Suzanne L. Topalian, MD
Amid continuing excitement over the potential for immunotherapies targeting the PD-1/PD-L1 pathway, two major questions have loomed over PD-L1 expression levels as a biomarker for this emerging new class of drugs: What is the clinical utility of PD-L1 expression levels and what are the practical aspects of developing assays to measure those levels?
From the clinical standpoint, leading researchers say the significance of PD-L1 expression as a marker for recommending patients for therapy has not been established. Although patients with higher PD-L1 levels demonstrate better response rates to therapy, particularly in melanoma and non–small cell lung cancer (NSCLC), clinical trial participants with low levels also have responded to the drugs, including some patients with durable responses.
While those questions likely will be studied for years, pharmaceutical developers have a more urgent mission when it comes to developing assays that will be useful to practicing oncologists in determining which of the new immunotherapies is appropriate for a particular patient.
As it stands now, the four major companies developing anti-PD-1/PD-L1 therapies are using different assays to measure PD-L1 expression levels in the drugs they are testing.

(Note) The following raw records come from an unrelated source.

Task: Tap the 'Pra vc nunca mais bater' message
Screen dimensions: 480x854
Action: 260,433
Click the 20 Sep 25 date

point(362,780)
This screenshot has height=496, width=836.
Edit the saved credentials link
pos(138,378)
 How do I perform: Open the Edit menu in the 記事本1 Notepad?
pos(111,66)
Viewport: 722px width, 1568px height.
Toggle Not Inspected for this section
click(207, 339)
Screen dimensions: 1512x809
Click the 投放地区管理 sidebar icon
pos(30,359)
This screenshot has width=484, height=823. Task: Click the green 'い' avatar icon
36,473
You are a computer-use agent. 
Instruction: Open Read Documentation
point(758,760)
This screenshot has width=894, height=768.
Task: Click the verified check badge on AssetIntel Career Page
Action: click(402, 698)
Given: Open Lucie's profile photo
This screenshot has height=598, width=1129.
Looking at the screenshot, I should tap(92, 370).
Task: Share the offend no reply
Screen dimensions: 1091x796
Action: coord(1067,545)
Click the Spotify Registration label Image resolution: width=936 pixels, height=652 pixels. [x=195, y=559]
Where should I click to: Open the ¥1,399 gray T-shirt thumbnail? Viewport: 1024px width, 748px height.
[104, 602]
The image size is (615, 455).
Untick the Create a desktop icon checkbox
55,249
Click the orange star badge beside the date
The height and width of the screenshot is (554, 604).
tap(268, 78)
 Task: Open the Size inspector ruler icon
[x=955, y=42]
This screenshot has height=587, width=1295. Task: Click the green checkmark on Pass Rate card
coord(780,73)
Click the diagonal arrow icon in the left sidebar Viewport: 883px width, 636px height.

This does not pose a problem now for oncologists who are considering the two currently approved anti-PD-L1 therapies—nivolumab (Opdivo) in melanoma and squamous NSCLC and pembrolizumab (Keytruda) in melanoma—because the indications for those agents are not linked to a biomarker or companion diagnostic.
However, oncology and industry leaders are concerned that the future will bring a confusing selection of assays that would make it difficult for oncologists to match the right patient with the right drug.
As a result, pharmaceutical companies locked in hot competition to bring the new immunotherapies to market have come together in an unusual collaboration to analyze the differing assays they have been using in NSCLC clinical trials (Table)
“Different pharmaceutical companies and diagnostic companies don’t often get together premarket and discuss their issues,” Elizabeth Mansfield, PhD, an FDA official who co-chaired a March 24 workshop1 that brought together the companies, researchers, and regulators, said in an interview with OncLive
However, she noted that “there was going to be the potential for a number of different drugs that target the same molecule to be in development at the same time and that each one of them could potentially need a companion diagnostic.”
“It could potentially get very confusing with different drugs, different tissues, different ways of measuring the biomarker,” added Mansfield, who is deputy director of personalized medicine in the Office of In Vitro Diagnostics and Radiological Health, which is part of the FDA’s Center for Devices and Radiological Health (CDRH). “We’re trying to figure out how we can out this out in a rational form so that oncologists can look at it and figure out what they need to do.”
Six Companies Cooperate on Study
PD-L1–positive lung tissue, shown in slide at left, was analyzed with an SP263 immunohistochemistry assay by Ventana Medical Systems. The tissue shown at right tested negative using the same assay.
Photos courtesy Ventana Medical Systems
The drugmakers working on the project are Bristol-Myers Squibb, Merck, Genentech, and AstraZeneca, which are developing nivolumab (Opdivo), pembrolizumab (Keytruda), atezolizumab (MPDL3280A), and durvalumab (MEDI4736), respectively.
Two diagnostic companies that have helped develop the assays used in clinical trials evaluating these drugs in NSCLC are conducting the analyses: Dako, which is owned by Agilent Technologies, and Ventana Medical Systems, which is a member of the Roche Group along with Genentech. Ventana already was partnering with MedImmune, the biologics research and development arm of AstraZeneca, on a PD-L1 assay for MEDI4736 clinical trials in NSCLC.
The project has been moving forward after the companies jointly announced a blueprint for the assay analysis during the workshop that the FDA, along with leaders from the American Society of Clinical Oncology (ASCO) and the American Association for Cancer Research (AACR), hosted in March.1
“The proposal is intended to establish how the tests compare to each other given the same sample,” said Mansfield. “What will come out of this will be a set of data that shows you that, if you use the same specimen from one patient and test it with all the different tests, the way [results] would read out with all the different tests.”